Julien Beideler avec les rédactions régionales |  le 31/05/2013  |  ConjonctureEvénementFrance entièreMaîtrise d'œuvre

Il n’y a pas que la météo qui soit déréglée en ce printemps 2013, les prix de la construction aussi. Les rabais consentis, parfois inconsidérés, montrent le désarroi des entreprises et des maîtres d’œuvre. Les coûts augmentent et les prix baissent. Victimes collatérales : la qualité et la sécurité.

Même habitué au caractère cyclique du secteur, il y a de quoi en perdre son latin. Car la situation du BTP est inédite en ce qu’elle combine une crise économique longue, l’empilement de réglementations complexes et un basculement d’une logique de moyens à une logique de résultats. Conséquence : des prix mal maîtrisés, souvent sans rapport avec les coûts. Pierre Mit, président de l’Union nationale des économistes de la construction (Untec), résume le désarroi de nombre d’acteurs par cette formule lapidaire : « les prix ne veulent plus dire grand-chose » (voir interview ci-contre).

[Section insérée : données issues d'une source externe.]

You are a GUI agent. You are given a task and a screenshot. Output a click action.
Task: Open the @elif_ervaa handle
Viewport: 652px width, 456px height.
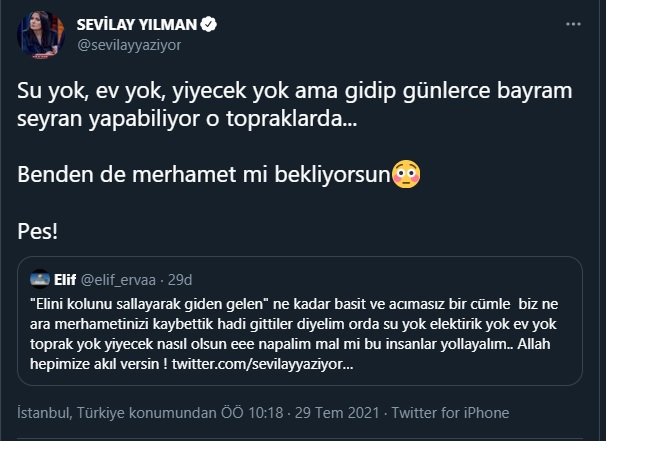pyautogui.click(x=118, y=280)
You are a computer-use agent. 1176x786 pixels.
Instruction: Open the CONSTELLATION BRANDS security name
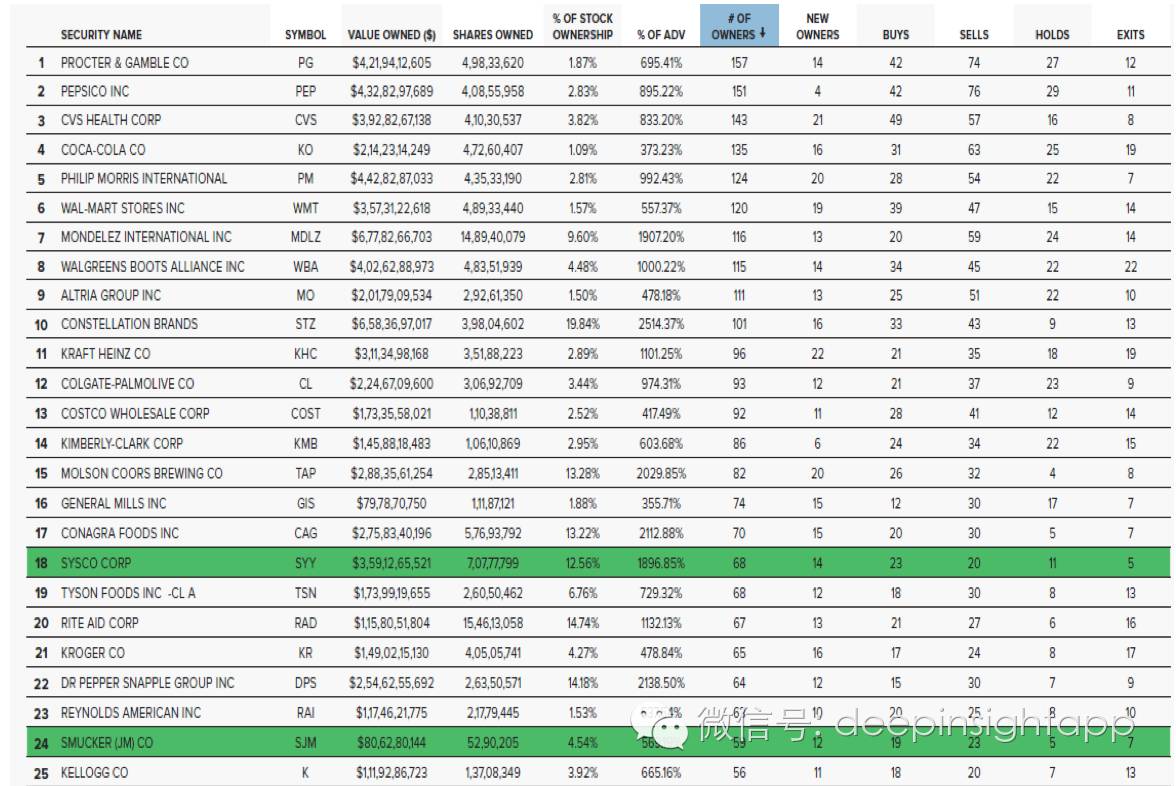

Sur le terrain, les exemples ne manquent pas. Thierry Liot, directeur commercial de Cambrai Charpente, s’arrache les cheveux : « C’est devenu systématique. Sur un devis classique, on me demande un rabais de 20 %. Le marché part dans tous les sens et les affaires se prennent à n’importe quel prix. Cela fait 25 ans que je fais des charpentes, je n’ai jamais vu ça ! Aujourd’hui, on s’assure de l’activité, rien de plus. Mais dans un an, on comptera les morts. »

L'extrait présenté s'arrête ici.